In 1776, Jefferson tallied the 117 “souls of my family.”  Within Jefferson’s Monticello “family” were the enslaved families of Elizabeth Hemings and her children; Edward and Jane Gillette; George and Ursula Granger; David and Isabel Hern; James and Cate Hubbard; and others. They strove tirelessly to maintain family bonds, protect and nurture their children, and to create vibrant social, cultural, and spiritual lives independent of Jefferson.  

A modern-day painting by Nathaniel Gibbs depicting a group of enslaved men, women, and children sitting around a fire looking at man standing with his arms raised and his head tilted slightly back.
by Nathaniel Gibbs

A Story Told

Jefferson encouraged slaves to form families and advocated that enslaved couples have children. “I consider a woman who brings a child every two years” as “an addition to the capital,” he wrote. Jefferson also discouraged his slaves from marrying “abroad” on other Virginia plantations.

Although Jefferson tried to wield influence over enslaved families, the increasing strength and cohesion of the African American families at Monticello led to greater autonomy and negotiating power. While slave marriages were illegal in Virginia, enduring unions were the norm at Monticello. To protect their families, couples asked Jefferson for “a house by themselves” when they had children.  In 1818, an enslaved woman petitioned for a home for her own family, and Jefferson instructed his overseer that “Maria now having a child, I promised her a house to be built this winter.” 

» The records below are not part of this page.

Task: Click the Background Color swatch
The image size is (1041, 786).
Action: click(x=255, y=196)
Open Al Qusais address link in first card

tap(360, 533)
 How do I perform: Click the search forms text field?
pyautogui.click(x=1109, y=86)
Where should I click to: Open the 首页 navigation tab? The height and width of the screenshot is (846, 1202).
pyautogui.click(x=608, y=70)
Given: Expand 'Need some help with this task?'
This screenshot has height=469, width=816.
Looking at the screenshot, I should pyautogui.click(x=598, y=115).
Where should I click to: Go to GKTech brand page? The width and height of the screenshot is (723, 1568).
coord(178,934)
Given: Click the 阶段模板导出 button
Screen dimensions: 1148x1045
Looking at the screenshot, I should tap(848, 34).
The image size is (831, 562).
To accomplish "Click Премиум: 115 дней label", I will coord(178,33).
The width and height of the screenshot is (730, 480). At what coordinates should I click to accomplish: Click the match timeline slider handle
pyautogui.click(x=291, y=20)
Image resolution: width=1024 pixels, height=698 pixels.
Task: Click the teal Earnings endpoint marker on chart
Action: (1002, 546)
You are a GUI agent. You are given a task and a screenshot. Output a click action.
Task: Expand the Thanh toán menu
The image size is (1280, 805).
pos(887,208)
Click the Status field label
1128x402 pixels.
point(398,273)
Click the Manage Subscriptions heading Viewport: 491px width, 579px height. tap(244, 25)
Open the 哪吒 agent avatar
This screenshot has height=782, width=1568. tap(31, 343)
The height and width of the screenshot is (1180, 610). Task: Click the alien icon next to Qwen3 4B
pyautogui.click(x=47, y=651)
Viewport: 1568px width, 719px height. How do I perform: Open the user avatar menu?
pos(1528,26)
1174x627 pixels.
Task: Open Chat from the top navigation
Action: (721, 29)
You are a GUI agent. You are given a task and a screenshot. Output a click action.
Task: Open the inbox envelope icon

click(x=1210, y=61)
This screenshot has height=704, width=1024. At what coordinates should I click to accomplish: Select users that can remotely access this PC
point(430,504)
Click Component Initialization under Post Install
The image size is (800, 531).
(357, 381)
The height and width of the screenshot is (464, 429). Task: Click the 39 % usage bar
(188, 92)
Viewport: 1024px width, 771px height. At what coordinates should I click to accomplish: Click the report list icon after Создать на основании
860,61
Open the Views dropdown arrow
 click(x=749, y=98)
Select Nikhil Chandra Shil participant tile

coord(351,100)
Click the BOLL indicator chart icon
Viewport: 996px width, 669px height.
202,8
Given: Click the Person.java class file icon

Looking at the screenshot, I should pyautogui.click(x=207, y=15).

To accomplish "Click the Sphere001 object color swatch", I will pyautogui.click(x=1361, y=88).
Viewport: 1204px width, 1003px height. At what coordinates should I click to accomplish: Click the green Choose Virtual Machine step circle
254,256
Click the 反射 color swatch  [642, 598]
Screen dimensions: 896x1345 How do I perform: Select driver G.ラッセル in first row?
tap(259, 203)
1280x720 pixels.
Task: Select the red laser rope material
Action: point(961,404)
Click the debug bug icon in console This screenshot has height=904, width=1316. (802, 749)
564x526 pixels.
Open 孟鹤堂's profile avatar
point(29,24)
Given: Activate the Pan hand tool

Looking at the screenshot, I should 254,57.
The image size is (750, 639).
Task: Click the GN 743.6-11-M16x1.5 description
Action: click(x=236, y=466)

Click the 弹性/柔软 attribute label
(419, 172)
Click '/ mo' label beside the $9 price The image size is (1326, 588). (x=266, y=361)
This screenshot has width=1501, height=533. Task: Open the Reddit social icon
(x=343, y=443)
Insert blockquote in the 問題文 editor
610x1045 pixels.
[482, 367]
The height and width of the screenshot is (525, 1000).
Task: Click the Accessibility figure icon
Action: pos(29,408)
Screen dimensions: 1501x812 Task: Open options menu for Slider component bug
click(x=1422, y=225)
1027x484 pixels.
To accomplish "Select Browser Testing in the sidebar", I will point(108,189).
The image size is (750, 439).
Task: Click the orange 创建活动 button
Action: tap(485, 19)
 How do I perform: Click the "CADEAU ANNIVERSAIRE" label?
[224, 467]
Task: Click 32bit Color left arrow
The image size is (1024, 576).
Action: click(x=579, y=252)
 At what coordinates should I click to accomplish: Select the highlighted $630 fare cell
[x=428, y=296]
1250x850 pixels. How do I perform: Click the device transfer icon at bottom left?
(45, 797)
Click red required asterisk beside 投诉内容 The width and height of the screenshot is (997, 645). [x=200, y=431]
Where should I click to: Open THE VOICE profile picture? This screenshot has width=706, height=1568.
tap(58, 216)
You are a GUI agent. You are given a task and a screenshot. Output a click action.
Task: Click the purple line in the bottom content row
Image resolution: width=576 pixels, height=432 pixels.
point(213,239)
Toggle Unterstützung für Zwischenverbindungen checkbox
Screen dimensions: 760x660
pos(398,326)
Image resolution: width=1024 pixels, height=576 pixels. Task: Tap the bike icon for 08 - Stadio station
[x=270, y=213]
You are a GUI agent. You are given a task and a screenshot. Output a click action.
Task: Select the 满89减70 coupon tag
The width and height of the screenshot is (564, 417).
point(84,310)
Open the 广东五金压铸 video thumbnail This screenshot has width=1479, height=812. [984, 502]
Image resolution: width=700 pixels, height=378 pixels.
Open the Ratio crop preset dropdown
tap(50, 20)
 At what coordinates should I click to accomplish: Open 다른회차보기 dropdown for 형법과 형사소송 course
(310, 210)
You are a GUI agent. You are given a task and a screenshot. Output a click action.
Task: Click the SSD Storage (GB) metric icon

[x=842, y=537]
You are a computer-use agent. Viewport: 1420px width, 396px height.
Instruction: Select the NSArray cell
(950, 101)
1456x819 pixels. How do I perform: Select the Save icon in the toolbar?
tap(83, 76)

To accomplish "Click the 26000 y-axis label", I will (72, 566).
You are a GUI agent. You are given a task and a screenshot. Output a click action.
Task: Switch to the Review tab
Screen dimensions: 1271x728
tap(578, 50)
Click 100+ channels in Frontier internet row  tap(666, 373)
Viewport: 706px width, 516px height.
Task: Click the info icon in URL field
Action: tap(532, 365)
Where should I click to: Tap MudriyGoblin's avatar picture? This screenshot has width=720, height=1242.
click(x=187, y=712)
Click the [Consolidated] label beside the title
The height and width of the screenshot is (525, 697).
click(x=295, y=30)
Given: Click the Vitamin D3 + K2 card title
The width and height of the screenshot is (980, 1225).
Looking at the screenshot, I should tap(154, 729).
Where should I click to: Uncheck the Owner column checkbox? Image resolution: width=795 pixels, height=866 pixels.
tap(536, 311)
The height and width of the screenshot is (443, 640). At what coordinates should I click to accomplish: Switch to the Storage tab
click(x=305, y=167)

A enslaved man, woman, and two children stand on a table next to a white man holding a paper while more than half dozen other men stand nearby above a caption reading, "Charleston, SC, 4th March 1833 'Land of the free, home of the brave'"
Slave Market by Henry Byam Martin, 1833

Perhaps the greatest challenge to African American familial bonds was the slave trade. The separation of spouses, parents, and children remained a constant threat, although Jefferson promised to make “all practicable sacrifices to keep man and wife together.” In some cases, Jefferson strove to unite families, purchasing wives or husbands to prevent separation. For example, James Hern’s wife, Lucretia, belonged to overseer Gabriel Lilly. In 1805, Lilly’s departure from Monticello threatened to separate them but Jefferson intervened and purchased Lucretia, her two sons, and “the child of which she is pregnant, when born” for £180. But, at other times, Jefferson knowingly divided families by selling enslaved people or by giving them to his children and grandchildren. Over 400 of the more than 610 people that he owned in his lifetime were separated from home and family by sale or gift.

  • As many as 70 members of the Hemings family lived in slavery at Monticello over five generations. Elizabeth Hemings (1735–1807) and her children arrived at Monticello around 1774 as part of Jefferson’s inheritance from his father-in-law, John Wayles, who was likely the father of six of the children.

    Members of the family eventually occupied the most important positions in Monticello’s labor force. They helped build the Monticello house, ran the household, made furniture, cooked Jefferson’s meals, cared for his children and grandchildren, attended him in his final moments, and dug his grave. Elizabeth’s daughter Sally Hemings was likely the mother of four of his children. The nine people Jefferson freed in his lifetime and will were all members of the Hemings family.

    Elizabeth Hemings occupied a single-room log house on the southern slope of Monticello mountain for the last decade of her life, when she was no longer an active member of the enslaved work force. She likely spent her time raising poultry, growing vegetables, and caring for young children. Archaeology indicates that she owned more than 30 pieces of Chinese and English ceramics, probably purchased in Charlottesville.

  • Though Jefferson referred to them simply as Ned and Jenny, their son Israel stated in 1873 that his parents’ names were Edward and Jane Gillette. Both farm laborers, they had 12 children and lived on the Monticello home farm. Jefferson said he had “most perfect confidence” in Edward Gillette.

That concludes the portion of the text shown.